Emma Dante mette in scena l’avidità

Diletta Capissi

Si va a teatro anche per stupirsi e per incontrare quelle emozioni che solo uno spettacolo originale – costruito in tutti i dettagli della macchina drammaturgica – può dare allo spettatore. Dai personaggi alla scenografia, dai costumi alle musiche, dalle luci ai movimenti sincronici di corpi maschili e femminili sul palcoscenico. Diventa tutto un complesso congegno ben oleato che coinvolge e attanaglia. Non delude così Emma Dante con il suo stupefacente Re Chicchinella al Teatro San Ferdinando di Napoli fino al 10 novembre. Adattato da una fiaba de “Lo cunto de li cunti” ovvero Lo trattenemiento de peccerelle, meravigliosa raccolta di novelle in lingua napoletana che Giambattista Basile creò nel 1634. E dopo La Scortecata e Pupo di zucchero, l’eclettica regista siciliana conclude la trilogia ispirata appunto a Lo cunto de li cunti di Basile.

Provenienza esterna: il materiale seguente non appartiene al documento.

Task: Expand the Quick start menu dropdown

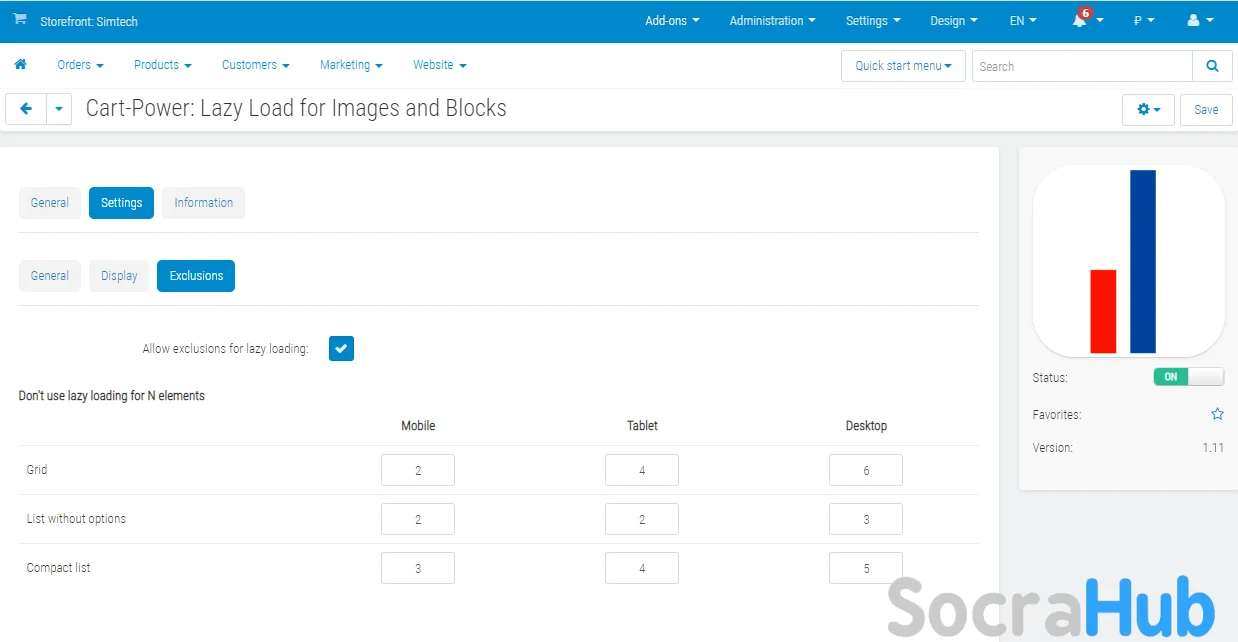Action: (903, 66)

Rimbalzano in maniera animata i sentimenti di avidità e ipocrisia dei familiari e dei sudditi che circondano il sovrano malato, che si sente solo e senza speranze. Si aggrovigliano i plastici corpi grotteschi ma flessuosi in movimento, che volteggiano, si rincorrono con i precisi movimenti di bravi attori e attrici, ma sempre lievi e allenati al suono della bella musica che li accompagna, come in un’operetta lirica o in uno spettacolo danzante.

Carmine Maringola è Re Chicchilella

LA VICENDA

E’ la storia di un sovrano malato, circondato da una famiglia che gli sta intorno esclusivamente per interesse: ricevere un uovo d’oro al giorno. Eh già, perché il re, dando sfogo ad un improvviso bisogno corporale, poi non sa come pulirsi le terga e utilizza un pennuto, che crede morto. Ma questo si attacca al didietro e risale su per le viscere, e come un verme solitario divora tutto quello che il re mangia, facendogli espellere uova d’oro.

Nell’interpretazione del re, uno straordinario Carmine Maringola, che si attorciglia e si contorce in modo disperato e che, stremato dall’evidente disagio, decide di lasciarsi morire di fame. Tutti si muovono attorno a lui come la ruota di pennuto che indossa e non serve neanche il nudo corpo per convincere la sua corte a lasciarlo andare incontro alla morte. Pur di liberarsi della gallina che lo consuma ogni volta che mangia. Ma l’avidità della corte e della famiglia di non privarsi di quelle uova d’oro, è superiore a tutto.

Insomma, una immaginifica rappresentazione di Emma Dante, che costruisce come sempre con grandissima abilità, la messinscena e con altrettanta maestria racconta in modo così visionario quella profondità dell’animo umano, attraverso il gioco e l’ornamento della poesia barocca.

Re Chicchinella. La corte (ph©MasiarPasquali)

EMMA DANTE

Spiega Emma Dante: «L’animale vive e si nutre dentro di lui, divorando lentamente le sue viscere, fino a quando il re non scopre che per il mondo lui e la gallina sono la stessa cosa. Dopo tredici giorni d’inedia, Re Carlo III d’Angiò, re di Sicilia e di Napoli, principe di Giugliano, conte d’Orleans, visconte d’Avignon e di Forcalquier, principe di Portici Bellavista, re d’Albania, principe di Valenzia e re titolare di Costantinopoli, entra nella sua nuova esistenza e, appollaiato sul trono, riceve il plauso di tutta la Corte».

Bravissimi tutti gli interpreti: Angelica Bifano, Viola Carinci, Davide Celona, Roberto Galbo, , Enrico Lodovisi, Yannick Lomboto, Carmine Maringola, Davide Mazzella, Simone Mazzella, Annamaria Palomba, Samuel Salamone, Stephanie Taillandier, Marta Zollet.